Tennessee lawmakers are proposing a $6 million audit of Memphis-Shelby County schools.
Tennessee lawmakers were able to spend $6 million to audit schools in Memphis-Shelby County and audit them as a potential pioneer in the district’s state “acquisitions.”
Senate Finance Committee Chairman Bo Watson confirmed Monday that another $3 million was featured in the Senate’s $59.6 billion budget plan for a forensic audit, winning $3 million in Gov. Bill Lee’s supplemental budget revision.
The Senator also placed $4.5 million in his budget plan to expand Attorney General Jonathan Skulmetti’s special litigation unit.
When the 2025 session began, Republican lawmakers began discussing the appointment of a state board of trustees to replace the elected Memphis Shelby County Board of Education. Memphis residents testified against the bill.
The proposal has yet to gain foothold, but lawmakers appear to be on a district audit, despite the Secretary’s office being audited by the school system.
Sen. Brent Taylor, a Shelby County Republican, said Monday that an audit would be necessary to begin a deeper look at the district.
“That kind of money spent on that kind of audit is the kind of audit someone goes to Porky, and this is something that has been built for decades and when they finally made corners into corners,” Taylor said. He did not identify any misconduct by Memphis Shelby County school officials.
Taylor, who sponsors the bill to make major changes in the district, said lawmakers have been absent from the acquisition because they have failed to make significant improvements over more than a decade despite the $1 billion cost. However, the bill’s language remains in discussion and the advisory committee can be put into action, he said.

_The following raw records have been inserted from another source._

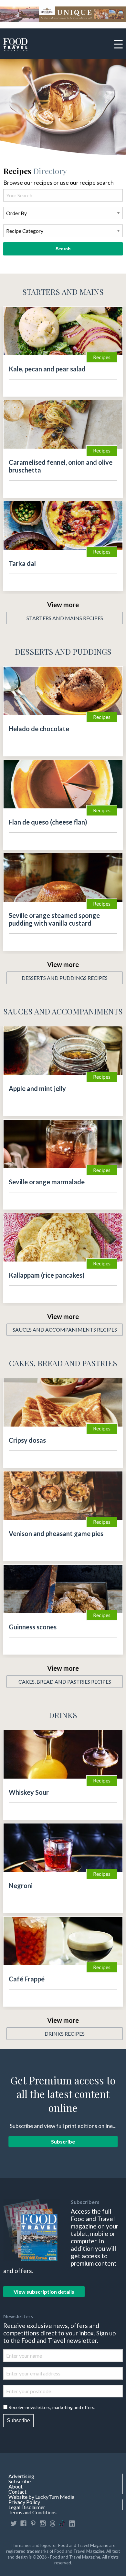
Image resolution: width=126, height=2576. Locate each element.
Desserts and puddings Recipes (65, 978)
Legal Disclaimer (26, 2507)
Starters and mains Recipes (64, 618)
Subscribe (63, 2142)
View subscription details (44, 2292)
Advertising (21, 2476)
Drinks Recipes (65, 2034)
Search (63, 248)
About (15, 2486)
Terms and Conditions (32, 2512)
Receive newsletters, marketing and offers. (51, 2407)
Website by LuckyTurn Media (41, 2496)
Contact (17, 2491)
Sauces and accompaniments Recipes (65, 1329)
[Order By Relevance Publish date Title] (63, 215)
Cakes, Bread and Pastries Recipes (64, 1681)
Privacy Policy (24, 2502)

Sen. Jeff Yarbro of Nashville, a member of the Finance Committee, called the pending spending “silly.”
“The purpose of our school funding is not to make ammunition for the political battle of garbage, but to educate our children,” Jablo said.
East Memphis Republican Rep. Mark White is calling for changes to the session to address what he calls “a decades-old issue of Underperformance.”
The purpose of school funding is not to make ammunition for the political battle of garbage, but to educate children.
– Senator Jeff Yarbro, D-Nashville
His bill includes provisions for the placement of management groups from nine members appointed by the state responsible for the operation of the school district, giving authority over locally elected school boards and administrators.
Taylor’s version is not particularly restrictive, but with approval from the Department of Education, Tennessee’s education committee will take over the state by removing the principal or board of education members and allowing the county board to replace them. If a school district passes three district directors in three years, the county mayor mayor mayor to appoint a new director for a four-year term.
The Senate bill also raises the income cap on valid education savings accounts in Shelby County, the governor’s first private school voucher program, and changes the process for public schools to become charter schools.